Take the line that contains "The image size" and each one after it through the last line below, and retype them exactly. Leave out the pictures.

(Stored items)
*****

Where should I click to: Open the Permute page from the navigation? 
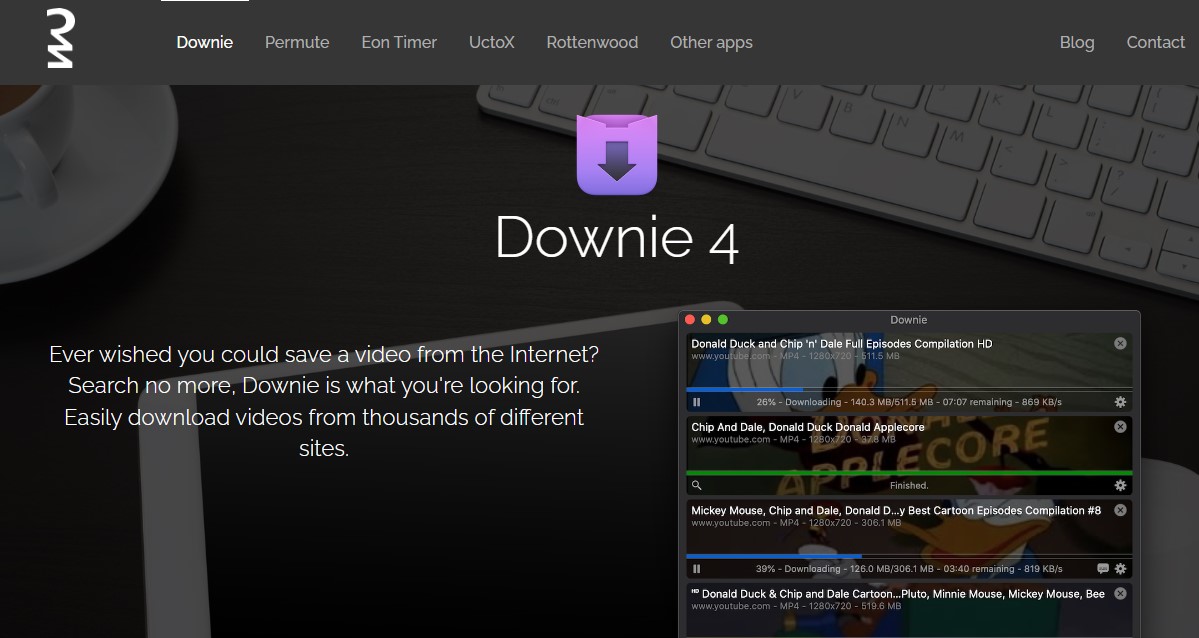click(297, 42)
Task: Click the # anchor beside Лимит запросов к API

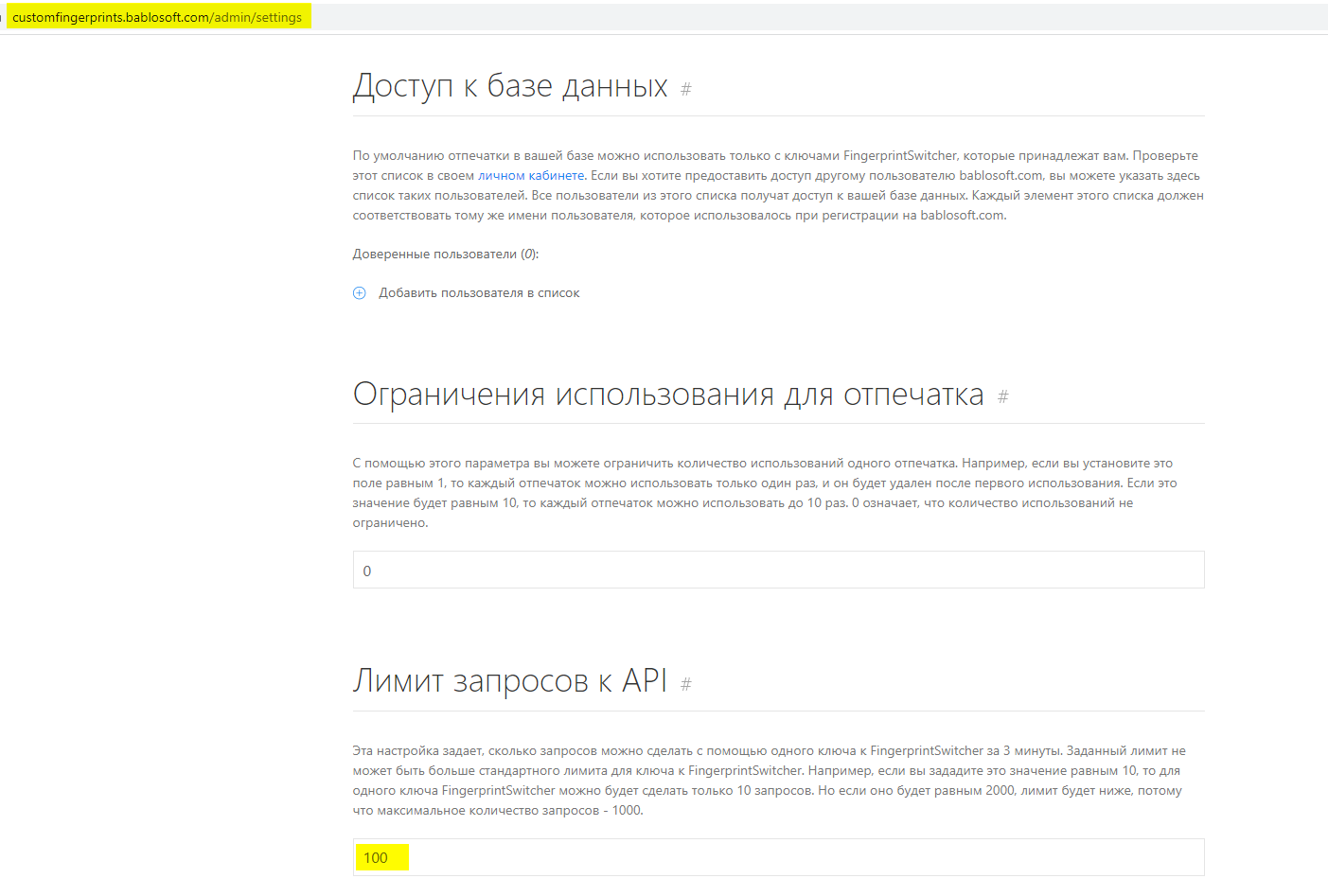Action: point(686,684)
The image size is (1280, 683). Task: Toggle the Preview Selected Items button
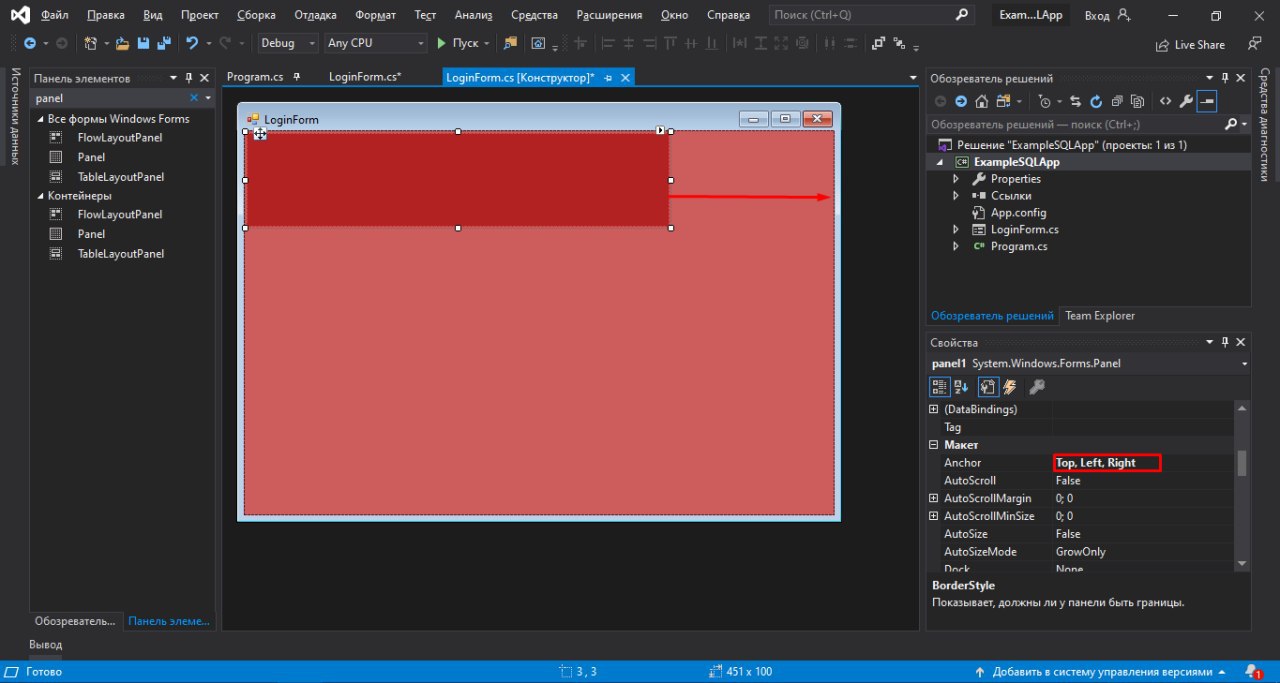(1207, 101)
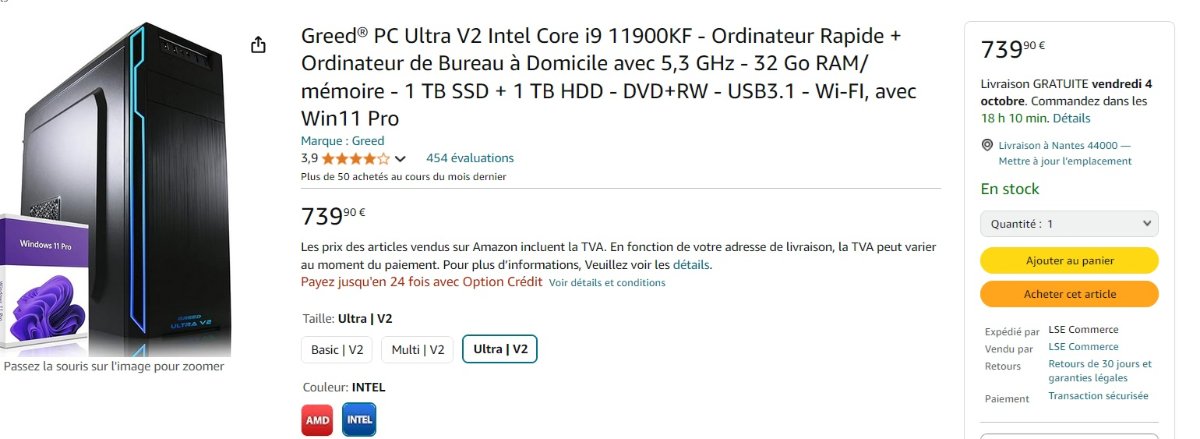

*****

RESULT →
The image size is (1280, 683). Task: Toggle the Preview Selected Items button
(1207, 101)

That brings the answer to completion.